Meals in Kabul restaurants: separate dining rooms for men and women
KabulNot so long ago, going to a restaurant for me was not just about going to a public place; it was a way to breathe. Among the smell of hot rice and fresh bread, among the clinking of spoons and laughter, I could, for a few hours, forget what was happening outside those walls. For my generation -I am 25-, restaurants were something between home and the outside world; a space where family, partners, and friends could sit together and simply be “normal.”
Over the past twenty years, going to a restaurant has become one of the few leisure options available in a country like Afghanistan. Even after the Taliban returned, for a while, restaurants were among the few places that remained largely unchanged. Girls and boys sat together, families ate side by side, and the Taliban for the Promotion of Virtue and Prevention of Vice” officers rarely entered these spaces. I still don’t know exactly why; perhaps they were too busy enforcing restrictions elsewhere, or perhaps the rumors were true and some restaurant owners paid them off to avoid trouble. Whatever the reason, for a time, restaurants were the last semi-normal spaces in the Afghan capital. But even this has now changed.
A few months ago, after a long time, I went to a restaurant in Shahr-e-New in Kabul. From the moment I entered, I realized the space had completely changed. The garden area, which used to be where families sat, had become entirely “women-only", and men were not allowed to enter. I was with my family, but my father and brothers were not allowed to sit in the garden. We were told: “Ladies stay here, gentlemen go to the men’s section.”
Nonsense
It had nonsense. We were a family, yet it was as if we had to split ourselves just to be allowed to sit. When we protested, the staff said: “Go to the second hall; that’s for families”. But that “second hall” was an enclosed space. In the summer heat, I wanted to sit among flowers, under the shade of trees, enjoying the fresh air with my family. But we had to choose between fresh air and being together. In the end, we entered the enclosed hall.
Inside, the restaurant was divided by wooden walls. Walls that separated not just space, but people. When we sat down, the first question that came to my mind was: “Do the Promotion of Virtue officers come here too?”. I asked the waiter. Calmly, he said: “Yes, every week. The timing is unpredictable, so we’re always on alert”. If a woman was with a man who wasn't a relative—that is, her father, brother, or husband—she was forced to sit somewhere else and keep the distance. And not only that: even men and women who belonged to the same family had to prove it with an identity document or a wedding photo. The Taliban checked this table by table.
Just this week, at the insistence of a friend, I went back to the same restaurant. It was cold, so this time we went straight to the family section. As we sat talking about life, the table next to us became crowded: two girls and two boys with a birthday cake. It was one of the girls’ birthdays. Her boyfriend wanted to sit next to her and take a photo. The waiter stepped forward and said: “Do not sit together”. His voice was loud enough that my friend and I looked over unconsciously. You could read both of their frustration and humiliation on their faces. The boy asked “why don’t you allow it?”. The waiter said: “Last month, another branch of this restaurant was closed just because a photo of a girl and boy sitting together was posted on Facebook”. I couldn't believe it. A simple photo could lead to the closure of a place and the destruction of many livelihoods.

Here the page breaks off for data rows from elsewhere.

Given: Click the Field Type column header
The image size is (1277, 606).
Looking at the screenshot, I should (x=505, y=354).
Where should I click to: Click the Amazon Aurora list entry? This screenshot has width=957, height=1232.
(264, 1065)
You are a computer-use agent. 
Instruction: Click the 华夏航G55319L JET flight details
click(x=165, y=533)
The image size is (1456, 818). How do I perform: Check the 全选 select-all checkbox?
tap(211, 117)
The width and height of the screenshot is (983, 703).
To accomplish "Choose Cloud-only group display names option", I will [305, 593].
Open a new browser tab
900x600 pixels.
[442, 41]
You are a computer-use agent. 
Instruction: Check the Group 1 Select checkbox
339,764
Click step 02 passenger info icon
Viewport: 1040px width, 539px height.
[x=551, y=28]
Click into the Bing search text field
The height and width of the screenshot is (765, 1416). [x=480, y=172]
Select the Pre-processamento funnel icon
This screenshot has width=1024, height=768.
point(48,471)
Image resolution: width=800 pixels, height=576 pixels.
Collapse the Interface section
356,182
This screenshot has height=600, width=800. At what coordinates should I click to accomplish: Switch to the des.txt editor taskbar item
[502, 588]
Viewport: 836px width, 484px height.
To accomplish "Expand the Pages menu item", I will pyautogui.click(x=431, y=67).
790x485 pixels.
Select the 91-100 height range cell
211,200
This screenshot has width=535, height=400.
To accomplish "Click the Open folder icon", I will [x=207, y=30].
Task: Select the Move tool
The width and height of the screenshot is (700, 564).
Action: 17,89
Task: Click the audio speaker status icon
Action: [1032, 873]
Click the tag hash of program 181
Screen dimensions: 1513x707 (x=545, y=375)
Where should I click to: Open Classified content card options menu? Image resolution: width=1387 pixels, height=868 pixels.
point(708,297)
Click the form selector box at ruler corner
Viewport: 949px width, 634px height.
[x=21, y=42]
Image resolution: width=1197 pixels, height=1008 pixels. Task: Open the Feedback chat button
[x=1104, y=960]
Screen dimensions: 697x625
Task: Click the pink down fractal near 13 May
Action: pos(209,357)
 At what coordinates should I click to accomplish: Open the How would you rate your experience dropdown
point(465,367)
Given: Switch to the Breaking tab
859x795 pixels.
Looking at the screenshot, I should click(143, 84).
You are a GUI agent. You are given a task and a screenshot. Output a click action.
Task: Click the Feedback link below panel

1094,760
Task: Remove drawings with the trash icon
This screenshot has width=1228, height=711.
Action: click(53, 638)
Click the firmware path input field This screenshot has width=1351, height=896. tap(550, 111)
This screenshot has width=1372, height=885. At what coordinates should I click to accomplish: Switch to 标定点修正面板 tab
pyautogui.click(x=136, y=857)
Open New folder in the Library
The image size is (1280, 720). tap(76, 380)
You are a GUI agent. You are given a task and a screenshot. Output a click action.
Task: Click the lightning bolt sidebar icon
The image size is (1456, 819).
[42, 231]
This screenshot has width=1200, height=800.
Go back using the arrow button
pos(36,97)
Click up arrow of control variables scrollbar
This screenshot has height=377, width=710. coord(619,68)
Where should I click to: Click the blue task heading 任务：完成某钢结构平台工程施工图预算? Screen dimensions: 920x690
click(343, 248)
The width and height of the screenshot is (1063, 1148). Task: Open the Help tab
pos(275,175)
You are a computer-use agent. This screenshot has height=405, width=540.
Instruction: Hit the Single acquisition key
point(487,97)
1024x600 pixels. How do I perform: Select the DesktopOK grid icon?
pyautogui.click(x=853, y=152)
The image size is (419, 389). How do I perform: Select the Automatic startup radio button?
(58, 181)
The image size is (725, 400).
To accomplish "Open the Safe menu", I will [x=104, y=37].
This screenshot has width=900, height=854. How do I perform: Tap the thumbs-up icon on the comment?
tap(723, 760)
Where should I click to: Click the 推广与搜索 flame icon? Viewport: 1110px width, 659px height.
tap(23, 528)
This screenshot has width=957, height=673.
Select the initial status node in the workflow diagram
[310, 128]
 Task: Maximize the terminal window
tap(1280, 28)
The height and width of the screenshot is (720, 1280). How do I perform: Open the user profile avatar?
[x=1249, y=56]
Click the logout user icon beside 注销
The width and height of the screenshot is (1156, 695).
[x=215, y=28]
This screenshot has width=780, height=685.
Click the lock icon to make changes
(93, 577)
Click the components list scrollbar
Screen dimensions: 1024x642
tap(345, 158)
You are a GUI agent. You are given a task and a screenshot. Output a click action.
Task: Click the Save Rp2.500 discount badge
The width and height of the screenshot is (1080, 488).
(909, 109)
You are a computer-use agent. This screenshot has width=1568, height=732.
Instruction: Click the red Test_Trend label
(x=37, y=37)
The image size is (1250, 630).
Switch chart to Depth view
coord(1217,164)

When I left the restaurant, the air was cold, but what weighed heavier than the chill was the heaviness pressing on my chest. I looked at the city lights; the same Kabul, the same streets, the same buildings… but something in this city was no longer the same: we constantly feel watched.
Perhaps one day, I will be able to sit with my family, under the trees, without fear of someone arriving, just eating and laughing. But for now, every time I enter a restaurant, more than hunger, I feel the emptiness of longing for a normal life.